8.10. Avro Schema Registry Converter

The Avro Schema Registry converter handles data written by Apache Avro using a Confluent Schema Registry. The schema registry is a centralized store of versioned Avro schemas.

To use the Avro converter, specify type = "avro-schema-registry" in your converter definition.

Note that Confluent requires Avro 1.8 and the Confluent client JARs, which are not bundled with GeoMesa.

8.10.1. Configuration

The Avro Schema Registry converter supports parsing Avro data using a Confluent schema registry. To configure the schema registry set schema-registry = "<URL of schema registry>" in your converter definition.

The Avro record being parsed is available to field transforms as $1.

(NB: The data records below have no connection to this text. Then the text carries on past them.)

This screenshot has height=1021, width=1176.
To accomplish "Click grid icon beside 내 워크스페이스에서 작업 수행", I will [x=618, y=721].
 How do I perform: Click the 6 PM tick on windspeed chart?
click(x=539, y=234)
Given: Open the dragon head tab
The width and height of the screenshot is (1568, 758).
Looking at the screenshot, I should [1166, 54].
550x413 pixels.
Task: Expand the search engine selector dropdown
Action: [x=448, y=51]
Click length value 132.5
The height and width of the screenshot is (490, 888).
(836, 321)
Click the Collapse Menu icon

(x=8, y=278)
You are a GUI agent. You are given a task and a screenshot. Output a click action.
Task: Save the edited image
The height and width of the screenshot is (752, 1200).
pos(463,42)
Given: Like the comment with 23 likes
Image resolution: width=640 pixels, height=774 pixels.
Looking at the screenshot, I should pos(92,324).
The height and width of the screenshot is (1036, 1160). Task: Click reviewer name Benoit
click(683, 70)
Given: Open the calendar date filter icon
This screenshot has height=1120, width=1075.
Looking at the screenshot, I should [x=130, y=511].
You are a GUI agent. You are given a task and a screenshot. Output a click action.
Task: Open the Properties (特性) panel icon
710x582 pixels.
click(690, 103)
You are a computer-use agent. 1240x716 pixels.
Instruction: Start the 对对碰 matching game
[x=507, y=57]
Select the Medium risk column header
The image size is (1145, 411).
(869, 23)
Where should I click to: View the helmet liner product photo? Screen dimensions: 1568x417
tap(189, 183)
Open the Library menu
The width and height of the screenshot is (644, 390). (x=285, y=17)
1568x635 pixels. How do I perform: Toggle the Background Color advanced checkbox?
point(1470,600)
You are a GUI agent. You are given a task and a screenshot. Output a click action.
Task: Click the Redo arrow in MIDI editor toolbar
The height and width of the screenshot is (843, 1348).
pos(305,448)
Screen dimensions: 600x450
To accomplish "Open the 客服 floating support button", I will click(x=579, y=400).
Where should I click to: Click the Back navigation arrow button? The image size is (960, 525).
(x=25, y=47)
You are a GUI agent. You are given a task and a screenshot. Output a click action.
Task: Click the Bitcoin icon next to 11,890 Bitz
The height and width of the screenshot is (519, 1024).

The Avro Schema Registry Converter is an extension of the Avro Converter, therefore the Avro Transform Functions can be used to extract fields out of the parsed Avro record.

8.10.2. Example Usage

For this example we’ll assume the following Avro schema is registered in the schema registry as version 1:

{
  "namespace": "org.locationtech",
  "type": "record",
  "name": "SchemaRegistryMessageV1",
  "fields": [
    {
      "name": "lat",
      "type": "Double"
    },
    {
      "name": "lon",
      "type": "Double"
    }
  ]
}

We’ll also assume the following Avro schema is registered in the schema registry as version 2:

{
  "namespace": "org.locationtech",
  "type": "record",
  "name": "SchemaRegistryMessageV2",
  "fields": [
    {
      "name": "lat",
      "type": "Double"
    },
    {
      "name": "lon",
      "type": "Double"
    },
    {
      "name": "extra",
      "type": "String"
    }
  ]
}

Below is a sample Avro record encoded using schema version 1:

{
  "lat": 45.0,
  "lon": 45.0
}

Here’s a sample Avro record encoded using schema version 2:

{
  "lat": 45.0,
  "lon": 45.0,
  "extra": "Extra Test Field"
}

Let’s say we want to convert our Avro records into simple features. We notice that between the two schema versions there are 3 attributes:

  • lat
  • lon
  • extra

The following converter config would be sufficient to parse the Avro records that have been encoded using multiple schema version defined in the schema registry:

{
  type        =     "avro-schema-registry"
  schema-registry = "http://localhost:8080"
  sft         =     "testsft"
  id-field    =     "uuid()"
  fields = [
    { name = "lat",    transform = "avroPath($1, '/lat')" },
    { name = "lon",    transform = "avroPath($1, '/lon')" },
    { name = "extra",  transform = "avroPath($1, '/extra')",
    { name = "geom",   transform = "point($lon, $lat)" }
  ]
}

Note that in the simple feature, the extra field will be null for Avro records encoded using schema version 1 and will be populated for records encoded using schema version 2.